## [DOCUMENT]
•••

Questions about dB Options

[Sebastian Mares]

Hello!

I have two questions:

1. Are two fans at 12 dB louder than one fan at 12 dB?
2. Is 24 dB twice as loud as 12 dB?

Regards,
Sebastian Mares

[Otto42]

1. Are two fans at 12 dB louder than one fan at 12 dB?
2. Is 24 dB twice as loud as 12 dB?

1. I don't think it's additive that way, although you could get it in stereo.

2. No. 22 dB is twice as loud as 12 dB. Decibels are logarithmic in nature. Adding 10 dB = double the volume.

[Omion]

1. Are two fans at 12 dB louder than one fan at 12 dB?
2. Is 24 dB twice as loud as 12 dB?

1. I don't think it's additive that way, although you could get it in stereo.

•••

## [DATA SECTION]
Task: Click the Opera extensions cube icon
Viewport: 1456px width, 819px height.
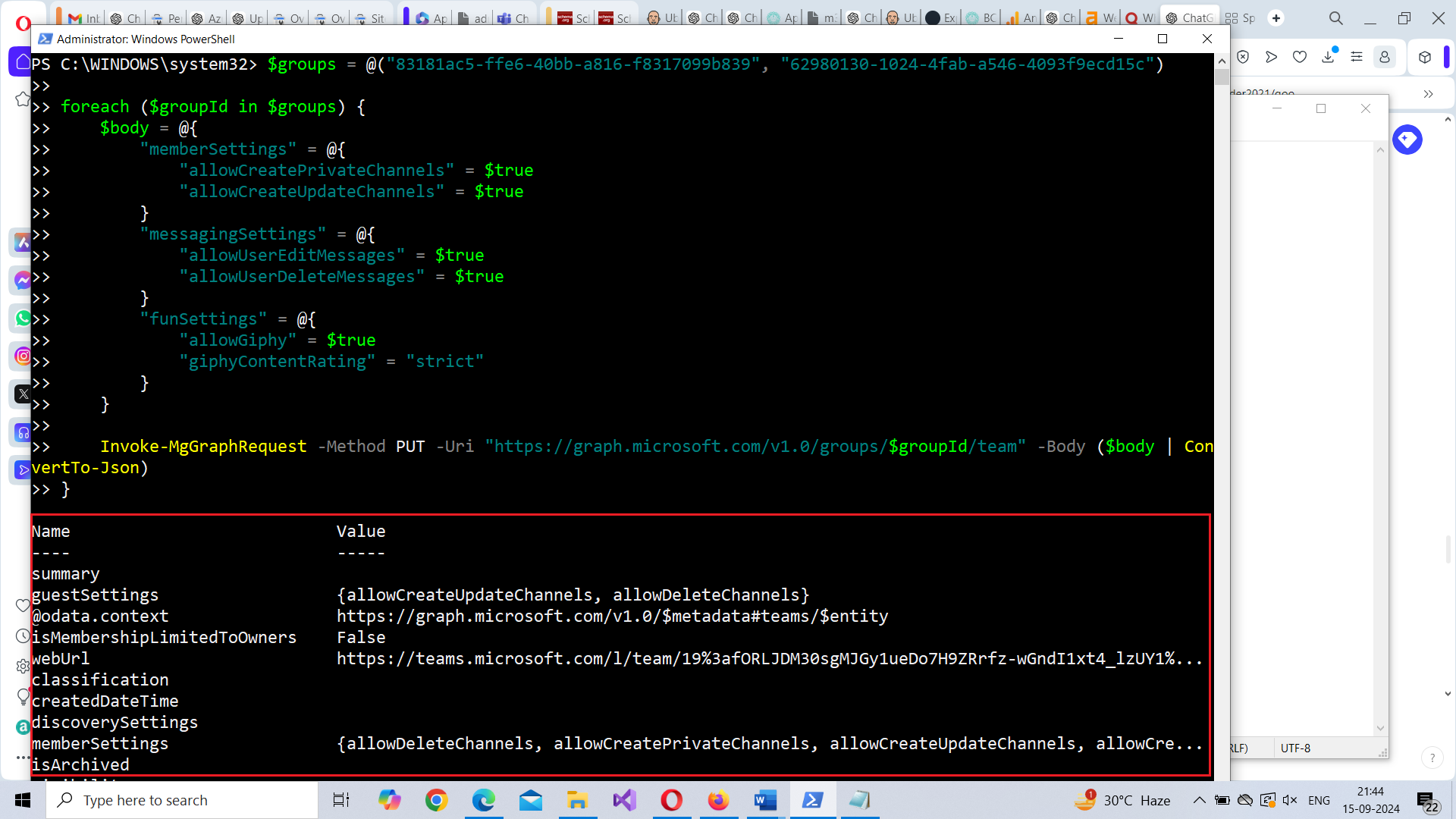Action: pos(1425,57)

•••

Transcribe the decibel thread in full, keeping every line unchanged. The data here come from a separate source.

Questions about dB Options

[Sebastian Mares]

Hello!

I have two questions:

1. Are two fans at 12 dB louder than one fan at 12 dB?
2. Is 24 dB twice as loud as 12 dB?

Regards,
Sebastian Mares

[Otto42]

1. Are two fans at 12 dB louder than one fan at 12 dB?
2. Is 24 dB twice as loud as 12 dB?

1. I don't think it's additive that way, although you could get it in stereo.

2. No. 22 dB is twice as loud as 12 dB. Decibels are logarithmic in nature. Adding 10 dB = double the volume.

[Omion]

1. Are two fans at 12 dB louder than one fan at 12 dB?
2. Is 24 dB twice as loud as 12 dB?

1. I don't think it's additive that way, although you could get it in stereo.